Chinese Remainder Theorem (CRT) — Interview Preparation¶
The Chinese Remainder Theorem is a favorite interview topic because it rewards one crisp insight — "coprime moduli make residues independent, so a residue tuple uniquely identifies a number below the product" — and then tests whether you can (a) construct the solution (formula or merge), (b) generalize to non-coprime moduli with the gcd consistency check, (c) recognize CRT behind number reconstruction, multi-mod computation, and RSA-CRT, and (d) avoid the classic traps (wrong-modulus inverse, overflow, missing no-solution case). This file is a curated question bank by seniority, behavioral prompts, and four end-to-end coding challenges with runnable Go, Java, and Python solutions.
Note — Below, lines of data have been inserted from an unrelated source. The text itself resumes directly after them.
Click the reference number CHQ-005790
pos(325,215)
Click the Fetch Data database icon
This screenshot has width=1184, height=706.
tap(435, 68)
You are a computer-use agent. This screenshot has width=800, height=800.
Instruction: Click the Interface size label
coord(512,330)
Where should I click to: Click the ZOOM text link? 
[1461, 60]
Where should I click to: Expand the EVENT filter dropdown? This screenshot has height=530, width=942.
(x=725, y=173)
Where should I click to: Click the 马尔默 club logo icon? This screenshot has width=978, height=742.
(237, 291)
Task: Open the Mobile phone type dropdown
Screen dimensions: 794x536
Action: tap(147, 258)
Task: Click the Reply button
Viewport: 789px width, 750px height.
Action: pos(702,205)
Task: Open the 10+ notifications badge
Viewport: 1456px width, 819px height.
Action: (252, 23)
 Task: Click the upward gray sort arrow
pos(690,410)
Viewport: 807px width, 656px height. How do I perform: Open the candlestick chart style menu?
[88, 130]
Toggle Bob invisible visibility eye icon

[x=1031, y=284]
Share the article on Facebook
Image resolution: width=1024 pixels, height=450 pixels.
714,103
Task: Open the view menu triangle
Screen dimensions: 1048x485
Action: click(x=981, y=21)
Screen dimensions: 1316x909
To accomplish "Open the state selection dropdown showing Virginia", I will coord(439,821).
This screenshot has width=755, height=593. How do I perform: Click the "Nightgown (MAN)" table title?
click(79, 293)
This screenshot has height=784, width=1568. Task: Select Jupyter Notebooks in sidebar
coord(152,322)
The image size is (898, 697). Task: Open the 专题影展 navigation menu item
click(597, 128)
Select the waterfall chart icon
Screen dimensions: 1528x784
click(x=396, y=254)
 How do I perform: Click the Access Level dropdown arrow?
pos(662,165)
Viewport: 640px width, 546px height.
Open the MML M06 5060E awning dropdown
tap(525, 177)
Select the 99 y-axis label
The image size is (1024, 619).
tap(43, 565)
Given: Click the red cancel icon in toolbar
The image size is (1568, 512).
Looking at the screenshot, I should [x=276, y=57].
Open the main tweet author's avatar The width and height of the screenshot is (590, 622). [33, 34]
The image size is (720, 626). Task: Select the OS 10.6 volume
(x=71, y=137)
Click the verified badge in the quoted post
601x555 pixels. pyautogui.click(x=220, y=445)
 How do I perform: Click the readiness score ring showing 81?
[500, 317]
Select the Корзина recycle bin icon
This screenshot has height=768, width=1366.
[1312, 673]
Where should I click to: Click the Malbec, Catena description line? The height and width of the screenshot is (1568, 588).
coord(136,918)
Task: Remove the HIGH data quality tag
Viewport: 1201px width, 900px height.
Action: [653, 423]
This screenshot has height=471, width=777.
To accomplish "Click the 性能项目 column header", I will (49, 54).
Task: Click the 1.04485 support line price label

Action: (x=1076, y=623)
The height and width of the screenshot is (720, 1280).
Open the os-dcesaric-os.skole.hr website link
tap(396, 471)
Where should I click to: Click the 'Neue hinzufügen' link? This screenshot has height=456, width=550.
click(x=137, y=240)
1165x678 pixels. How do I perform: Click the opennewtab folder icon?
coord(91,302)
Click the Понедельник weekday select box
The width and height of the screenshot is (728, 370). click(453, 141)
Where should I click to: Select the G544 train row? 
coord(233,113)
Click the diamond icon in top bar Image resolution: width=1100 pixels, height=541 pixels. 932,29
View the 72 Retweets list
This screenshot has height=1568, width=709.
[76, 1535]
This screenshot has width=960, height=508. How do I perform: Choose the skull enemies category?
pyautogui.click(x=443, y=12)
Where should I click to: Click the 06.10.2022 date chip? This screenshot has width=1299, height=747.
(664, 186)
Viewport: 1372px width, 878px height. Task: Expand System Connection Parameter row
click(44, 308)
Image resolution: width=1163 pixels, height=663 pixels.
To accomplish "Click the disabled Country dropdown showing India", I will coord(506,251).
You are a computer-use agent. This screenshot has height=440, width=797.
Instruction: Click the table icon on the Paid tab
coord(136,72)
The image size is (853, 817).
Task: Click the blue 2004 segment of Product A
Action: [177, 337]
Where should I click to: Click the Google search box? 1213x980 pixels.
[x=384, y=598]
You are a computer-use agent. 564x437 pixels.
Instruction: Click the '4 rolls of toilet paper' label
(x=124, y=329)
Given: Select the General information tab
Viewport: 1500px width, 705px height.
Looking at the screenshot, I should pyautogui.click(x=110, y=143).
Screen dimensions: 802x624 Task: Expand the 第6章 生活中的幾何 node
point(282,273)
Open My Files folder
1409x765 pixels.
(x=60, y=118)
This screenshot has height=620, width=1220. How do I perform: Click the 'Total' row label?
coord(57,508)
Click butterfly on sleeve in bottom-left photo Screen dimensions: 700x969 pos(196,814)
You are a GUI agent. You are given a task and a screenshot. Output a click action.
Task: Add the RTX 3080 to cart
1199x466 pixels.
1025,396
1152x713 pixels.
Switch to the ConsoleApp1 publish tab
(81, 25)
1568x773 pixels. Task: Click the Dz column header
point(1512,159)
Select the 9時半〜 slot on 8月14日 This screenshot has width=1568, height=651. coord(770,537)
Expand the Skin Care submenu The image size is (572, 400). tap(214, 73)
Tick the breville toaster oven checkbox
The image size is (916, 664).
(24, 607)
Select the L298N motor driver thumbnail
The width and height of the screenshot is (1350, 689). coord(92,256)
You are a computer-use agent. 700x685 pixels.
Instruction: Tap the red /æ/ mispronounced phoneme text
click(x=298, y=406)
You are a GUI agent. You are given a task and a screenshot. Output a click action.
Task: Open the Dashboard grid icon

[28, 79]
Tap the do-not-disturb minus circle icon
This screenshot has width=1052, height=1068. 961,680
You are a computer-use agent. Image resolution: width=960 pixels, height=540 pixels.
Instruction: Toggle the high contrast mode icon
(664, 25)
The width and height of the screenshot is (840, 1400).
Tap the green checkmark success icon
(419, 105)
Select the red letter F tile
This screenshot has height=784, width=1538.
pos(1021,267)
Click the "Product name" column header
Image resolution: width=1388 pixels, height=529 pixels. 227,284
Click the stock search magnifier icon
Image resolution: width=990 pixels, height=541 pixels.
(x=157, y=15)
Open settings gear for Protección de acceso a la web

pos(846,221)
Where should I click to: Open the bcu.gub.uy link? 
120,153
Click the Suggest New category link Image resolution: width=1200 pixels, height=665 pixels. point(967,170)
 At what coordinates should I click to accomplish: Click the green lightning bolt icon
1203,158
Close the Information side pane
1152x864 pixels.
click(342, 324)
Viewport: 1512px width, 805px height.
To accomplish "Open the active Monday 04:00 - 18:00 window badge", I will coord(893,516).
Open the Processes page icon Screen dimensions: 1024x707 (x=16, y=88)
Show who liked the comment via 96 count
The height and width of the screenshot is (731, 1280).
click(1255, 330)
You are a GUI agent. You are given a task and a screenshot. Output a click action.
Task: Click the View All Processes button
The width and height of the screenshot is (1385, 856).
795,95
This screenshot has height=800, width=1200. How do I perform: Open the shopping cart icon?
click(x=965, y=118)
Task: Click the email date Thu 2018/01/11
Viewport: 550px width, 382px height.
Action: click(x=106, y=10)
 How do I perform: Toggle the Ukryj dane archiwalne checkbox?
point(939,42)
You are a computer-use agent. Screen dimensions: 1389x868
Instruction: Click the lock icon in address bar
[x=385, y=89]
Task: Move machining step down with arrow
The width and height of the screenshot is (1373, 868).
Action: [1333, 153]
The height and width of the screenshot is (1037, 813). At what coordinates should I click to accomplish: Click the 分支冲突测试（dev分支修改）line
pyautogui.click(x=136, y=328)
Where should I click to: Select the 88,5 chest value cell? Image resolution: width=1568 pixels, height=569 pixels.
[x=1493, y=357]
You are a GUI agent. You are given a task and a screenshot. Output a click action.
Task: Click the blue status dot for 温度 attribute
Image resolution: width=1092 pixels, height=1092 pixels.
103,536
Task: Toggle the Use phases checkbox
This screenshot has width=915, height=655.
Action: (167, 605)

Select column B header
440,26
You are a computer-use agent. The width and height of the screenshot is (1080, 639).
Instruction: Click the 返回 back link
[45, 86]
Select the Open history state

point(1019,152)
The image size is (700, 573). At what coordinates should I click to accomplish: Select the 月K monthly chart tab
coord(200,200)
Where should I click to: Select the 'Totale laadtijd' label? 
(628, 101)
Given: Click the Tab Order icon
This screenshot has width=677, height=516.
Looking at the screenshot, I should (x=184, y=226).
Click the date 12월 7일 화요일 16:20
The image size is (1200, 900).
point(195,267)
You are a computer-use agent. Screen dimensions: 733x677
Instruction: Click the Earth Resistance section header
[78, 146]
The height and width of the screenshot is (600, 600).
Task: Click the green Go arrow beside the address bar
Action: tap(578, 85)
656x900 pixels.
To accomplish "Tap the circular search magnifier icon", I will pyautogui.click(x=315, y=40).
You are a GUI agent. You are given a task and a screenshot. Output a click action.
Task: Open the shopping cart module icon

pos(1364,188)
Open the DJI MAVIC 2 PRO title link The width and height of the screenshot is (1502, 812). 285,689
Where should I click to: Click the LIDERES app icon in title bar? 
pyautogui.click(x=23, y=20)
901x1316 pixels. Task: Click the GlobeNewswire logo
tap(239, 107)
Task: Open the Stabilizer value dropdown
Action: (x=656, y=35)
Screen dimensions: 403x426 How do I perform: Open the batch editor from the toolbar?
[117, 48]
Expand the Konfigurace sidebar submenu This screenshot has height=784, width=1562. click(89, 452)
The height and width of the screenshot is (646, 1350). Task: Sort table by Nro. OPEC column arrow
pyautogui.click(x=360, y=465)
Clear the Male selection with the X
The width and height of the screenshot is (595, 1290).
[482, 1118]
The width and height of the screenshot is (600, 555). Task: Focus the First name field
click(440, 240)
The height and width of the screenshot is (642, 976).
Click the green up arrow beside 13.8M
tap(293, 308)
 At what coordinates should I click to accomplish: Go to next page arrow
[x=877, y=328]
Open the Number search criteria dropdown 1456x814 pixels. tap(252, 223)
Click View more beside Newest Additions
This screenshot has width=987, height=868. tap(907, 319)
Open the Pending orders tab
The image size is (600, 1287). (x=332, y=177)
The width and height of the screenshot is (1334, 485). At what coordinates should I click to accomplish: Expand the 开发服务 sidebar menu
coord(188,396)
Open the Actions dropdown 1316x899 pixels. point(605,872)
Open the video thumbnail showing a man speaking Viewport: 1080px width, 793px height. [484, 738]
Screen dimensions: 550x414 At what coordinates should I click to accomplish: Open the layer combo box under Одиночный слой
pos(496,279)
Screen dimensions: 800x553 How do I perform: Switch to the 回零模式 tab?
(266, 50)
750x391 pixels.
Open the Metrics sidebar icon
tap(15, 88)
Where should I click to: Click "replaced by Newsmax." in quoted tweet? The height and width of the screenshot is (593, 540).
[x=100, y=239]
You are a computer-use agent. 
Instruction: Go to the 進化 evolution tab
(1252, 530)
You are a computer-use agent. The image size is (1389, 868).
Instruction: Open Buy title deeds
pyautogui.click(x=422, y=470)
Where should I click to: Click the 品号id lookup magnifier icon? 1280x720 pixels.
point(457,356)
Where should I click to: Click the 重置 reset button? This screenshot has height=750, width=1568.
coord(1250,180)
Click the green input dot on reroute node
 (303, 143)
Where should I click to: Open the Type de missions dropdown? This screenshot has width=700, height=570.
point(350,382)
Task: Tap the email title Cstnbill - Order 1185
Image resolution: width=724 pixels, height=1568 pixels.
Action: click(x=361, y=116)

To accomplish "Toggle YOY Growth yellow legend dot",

Quick-Reference Cheat Sheet¶
| Question | Tool | Complexity |
|---|---|---|
| Two coprime congruences | constructive formula or merge | O(log m) |
n coprime congruences | pairwise fold | O(n log M) |
| Non-coprime / arbitrary moduli | general merge + consistency check | O(n log M) |
| Solvable when non-coprime? | aᵢ ≡ aⱼ (mod gcd(mᵢ, mⱼ)) | O(log m) per pair |
| Combined modulus | coprime: ∏ mᵢ; general: lcm | — |
| Reconstruct number from residues | CRT / Garner | O(n log M) |
| Big-mod computation without overflow | multi-mod + CRT reconstruct | per-prime + O(n²) |
| RSA decryption speedup | RSA-CRT (mod p, mod q, combine) | ~4x faster |
Core merge (coprime):
crt(a1, m1, a2, m2): # gcd(m1, m2) = 1
diff = ((a2 - a1) % m2 + m2) % m2
t = diff * inverse(m1, m2) % m2
return (a1 + m1 * t) % (m1 * m2)
General merge (arbitrary moduli):
merge(a1, m1, a2, m2):
g, p, q = extgcd(m1, m2)
if (a2 - a1) % g != 0: return INCONSISTENT
lcm = m1 / g * m2
t = (a2 - a1) / g * p % (m2 / g)
return ((a1 + m1 * t) % lcm + lcm) % lcm, lcm
Key facts: - Coprime ⇒ unique solution in [0, M), M = ∏ mᵢ. - Inverse in the merge is taken mod the second modulus. - Non-coprime solvable iff gcd(m₁,m₂) ∣ (a₂ − a₁); combined modulus is the lcm. - Reconstruction products can overflow → mulmod / big integers.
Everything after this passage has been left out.